INSTRUCTIONS FOR THE TASK: Return exactly the span of lines that opens with the line containing "The height and width of the screenshot is (627, 1361)." and closes with the last line of the data, inclusive.

RECORDS SHOWN:
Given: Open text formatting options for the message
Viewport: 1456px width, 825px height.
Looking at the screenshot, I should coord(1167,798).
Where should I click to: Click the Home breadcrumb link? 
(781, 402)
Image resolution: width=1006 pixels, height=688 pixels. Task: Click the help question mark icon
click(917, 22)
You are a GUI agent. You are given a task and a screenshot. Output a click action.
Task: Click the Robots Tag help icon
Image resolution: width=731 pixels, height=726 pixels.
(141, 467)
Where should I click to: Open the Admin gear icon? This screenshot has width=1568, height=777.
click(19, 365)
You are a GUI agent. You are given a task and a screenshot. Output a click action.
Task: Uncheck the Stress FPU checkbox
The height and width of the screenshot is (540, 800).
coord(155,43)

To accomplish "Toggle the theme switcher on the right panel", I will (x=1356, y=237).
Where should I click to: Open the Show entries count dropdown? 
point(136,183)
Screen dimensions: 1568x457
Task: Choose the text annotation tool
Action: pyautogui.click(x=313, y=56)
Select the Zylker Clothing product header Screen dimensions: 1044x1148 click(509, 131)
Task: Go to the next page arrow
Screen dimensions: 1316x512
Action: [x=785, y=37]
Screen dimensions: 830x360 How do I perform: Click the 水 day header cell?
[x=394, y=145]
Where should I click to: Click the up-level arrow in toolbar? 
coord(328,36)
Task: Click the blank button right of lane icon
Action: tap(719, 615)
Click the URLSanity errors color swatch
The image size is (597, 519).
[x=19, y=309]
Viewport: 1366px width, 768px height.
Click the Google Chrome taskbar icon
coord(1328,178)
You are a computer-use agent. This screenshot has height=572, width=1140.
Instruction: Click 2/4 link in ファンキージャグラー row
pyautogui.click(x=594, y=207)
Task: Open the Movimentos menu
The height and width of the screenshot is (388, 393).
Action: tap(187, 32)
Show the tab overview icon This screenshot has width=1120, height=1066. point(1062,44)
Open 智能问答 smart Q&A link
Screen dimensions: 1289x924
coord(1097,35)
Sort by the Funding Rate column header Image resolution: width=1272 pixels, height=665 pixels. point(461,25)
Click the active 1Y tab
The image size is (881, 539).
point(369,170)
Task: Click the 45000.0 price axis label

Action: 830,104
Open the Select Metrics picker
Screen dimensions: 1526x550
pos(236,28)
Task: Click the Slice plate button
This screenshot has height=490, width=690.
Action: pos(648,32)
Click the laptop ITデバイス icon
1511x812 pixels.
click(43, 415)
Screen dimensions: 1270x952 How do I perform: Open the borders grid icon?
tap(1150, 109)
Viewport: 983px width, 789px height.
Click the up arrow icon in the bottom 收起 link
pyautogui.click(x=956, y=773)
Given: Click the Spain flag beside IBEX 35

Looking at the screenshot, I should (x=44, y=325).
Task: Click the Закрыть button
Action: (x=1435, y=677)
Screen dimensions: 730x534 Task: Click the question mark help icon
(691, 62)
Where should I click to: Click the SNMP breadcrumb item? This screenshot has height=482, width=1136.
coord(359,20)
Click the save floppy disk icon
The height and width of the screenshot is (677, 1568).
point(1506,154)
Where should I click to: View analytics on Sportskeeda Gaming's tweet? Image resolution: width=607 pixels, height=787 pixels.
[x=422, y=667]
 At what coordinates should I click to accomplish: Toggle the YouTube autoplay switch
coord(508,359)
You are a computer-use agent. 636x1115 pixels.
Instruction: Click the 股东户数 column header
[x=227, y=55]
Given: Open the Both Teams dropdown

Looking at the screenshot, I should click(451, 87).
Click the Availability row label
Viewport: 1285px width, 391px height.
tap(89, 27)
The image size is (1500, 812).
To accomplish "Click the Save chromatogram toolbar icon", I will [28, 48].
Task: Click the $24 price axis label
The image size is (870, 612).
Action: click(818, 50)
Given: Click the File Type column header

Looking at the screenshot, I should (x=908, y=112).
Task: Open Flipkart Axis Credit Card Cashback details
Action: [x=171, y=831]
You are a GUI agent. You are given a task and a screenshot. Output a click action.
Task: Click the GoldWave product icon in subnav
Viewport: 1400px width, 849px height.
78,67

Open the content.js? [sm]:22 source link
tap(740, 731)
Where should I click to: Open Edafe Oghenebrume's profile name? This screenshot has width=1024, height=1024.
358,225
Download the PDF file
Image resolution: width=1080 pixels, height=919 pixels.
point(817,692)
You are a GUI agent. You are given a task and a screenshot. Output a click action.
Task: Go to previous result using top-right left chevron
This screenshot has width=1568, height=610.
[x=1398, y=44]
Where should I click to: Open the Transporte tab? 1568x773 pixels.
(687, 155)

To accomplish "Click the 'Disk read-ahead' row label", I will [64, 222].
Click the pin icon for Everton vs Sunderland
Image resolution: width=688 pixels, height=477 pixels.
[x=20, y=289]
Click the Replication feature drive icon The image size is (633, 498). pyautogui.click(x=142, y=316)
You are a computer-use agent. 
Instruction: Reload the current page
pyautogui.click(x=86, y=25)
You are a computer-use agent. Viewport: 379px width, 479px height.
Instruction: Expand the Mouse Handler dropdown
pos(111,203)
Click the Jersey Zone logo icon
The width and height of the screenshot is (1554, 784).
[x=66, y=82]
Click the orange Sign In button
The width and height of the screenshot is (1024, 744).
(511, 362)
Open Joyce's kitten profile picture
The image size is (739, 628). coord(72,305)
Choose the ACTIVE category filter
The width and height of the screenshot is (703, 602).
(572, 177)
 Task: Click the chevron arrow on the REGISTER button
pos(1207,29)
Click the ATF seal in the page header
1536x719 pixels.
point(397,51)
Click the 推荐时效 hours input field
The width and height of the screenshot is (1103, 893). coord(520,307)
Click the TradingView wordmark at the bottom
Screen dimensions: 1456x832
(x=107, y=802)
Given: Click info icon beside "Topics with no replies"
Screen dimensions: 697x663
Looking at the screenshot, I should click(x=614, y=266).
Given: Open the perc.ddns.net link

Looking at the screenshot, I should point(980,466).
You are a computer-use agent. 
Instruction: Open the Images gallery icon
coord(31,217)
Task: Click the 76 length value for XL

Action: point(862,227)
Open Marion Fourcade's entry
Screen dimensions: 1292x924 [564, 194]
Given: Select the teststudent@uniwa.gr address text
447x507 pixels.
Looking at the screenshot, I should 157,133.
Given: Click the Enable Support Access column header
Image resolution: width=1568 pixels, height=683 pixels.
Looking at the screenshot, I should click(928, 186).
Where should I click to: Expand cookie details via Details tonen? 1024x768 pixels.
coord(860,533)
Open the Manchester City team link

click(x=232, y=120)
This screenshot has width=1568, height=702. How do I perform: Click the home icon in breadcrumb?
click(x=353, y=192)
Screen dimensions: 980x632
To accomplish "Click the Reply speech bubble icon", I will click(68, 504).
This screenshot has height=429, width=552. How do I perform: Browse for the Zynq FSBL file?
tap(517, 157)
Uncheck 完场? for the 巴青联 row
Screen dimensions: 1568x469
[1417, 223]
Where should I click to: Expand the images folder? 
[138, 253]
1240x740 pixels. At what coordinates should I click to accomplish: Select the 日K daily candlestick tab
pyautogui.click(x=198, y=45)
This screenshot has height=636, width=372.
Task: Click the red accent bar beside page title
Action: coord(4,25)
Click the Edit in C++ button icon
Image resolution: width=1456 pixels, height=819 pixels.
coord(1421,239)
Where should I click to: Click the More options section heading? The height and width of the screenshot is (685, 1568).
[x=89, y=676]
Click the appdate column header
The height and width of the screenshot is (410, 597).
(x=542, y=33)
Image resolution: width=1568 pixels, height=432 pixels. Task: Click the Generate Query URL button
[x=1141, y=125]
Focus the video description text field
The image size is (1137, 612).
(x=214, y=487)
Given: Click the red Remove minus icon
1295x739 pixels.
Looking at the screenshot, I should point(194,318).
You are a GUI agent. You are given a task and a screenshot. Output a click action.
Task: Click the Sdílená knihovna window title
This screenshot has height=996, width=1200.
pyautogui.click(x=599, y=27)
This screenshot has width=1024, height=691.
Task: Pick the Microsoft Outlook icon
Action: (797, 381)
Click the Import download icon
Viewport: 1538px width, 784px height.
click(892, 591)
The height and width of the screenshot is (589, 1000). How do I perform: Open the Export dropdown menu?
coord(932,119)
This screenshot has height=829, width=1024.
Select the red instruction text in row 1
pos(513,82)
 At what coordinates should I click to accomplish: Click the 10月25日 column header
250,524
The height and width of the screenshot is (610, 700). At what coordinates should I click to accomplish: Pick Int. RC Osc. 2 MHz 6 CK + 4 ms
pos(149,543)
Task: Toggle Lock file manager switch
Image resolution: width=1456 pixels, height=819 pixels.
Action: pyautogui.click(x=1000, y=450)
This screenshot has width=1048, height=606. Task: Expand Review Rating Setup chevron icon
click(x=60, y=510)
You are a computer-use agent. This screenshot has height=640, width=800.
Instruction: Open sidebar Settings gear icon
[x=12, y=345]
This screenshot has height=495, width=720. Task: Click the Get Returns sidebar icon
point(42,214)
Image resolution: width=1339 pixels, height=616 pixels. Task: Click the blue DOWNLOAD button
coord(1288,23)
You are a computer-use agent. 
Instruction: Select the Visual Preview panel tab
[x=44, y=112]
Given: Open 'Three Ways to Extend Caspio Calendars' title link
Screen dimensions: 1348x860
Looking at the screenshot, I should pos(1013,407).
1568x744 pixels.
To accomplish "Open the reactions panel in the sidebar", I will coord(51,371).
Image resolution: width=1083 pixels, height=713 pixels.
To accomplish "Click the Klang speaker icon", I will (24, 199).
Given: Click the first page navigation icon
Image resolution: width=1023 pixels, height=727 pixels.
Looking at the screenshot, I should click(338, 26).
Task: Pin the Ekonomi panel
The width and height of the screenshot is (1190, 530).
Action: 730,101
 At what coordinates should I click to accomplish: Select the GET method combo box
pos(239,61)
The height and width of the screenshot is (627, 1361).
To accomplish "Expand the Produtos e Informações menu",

RESULT:
The height and width of the screenshot is (627, 1361).
To accomplish "Expand the Produtos e Informações menu",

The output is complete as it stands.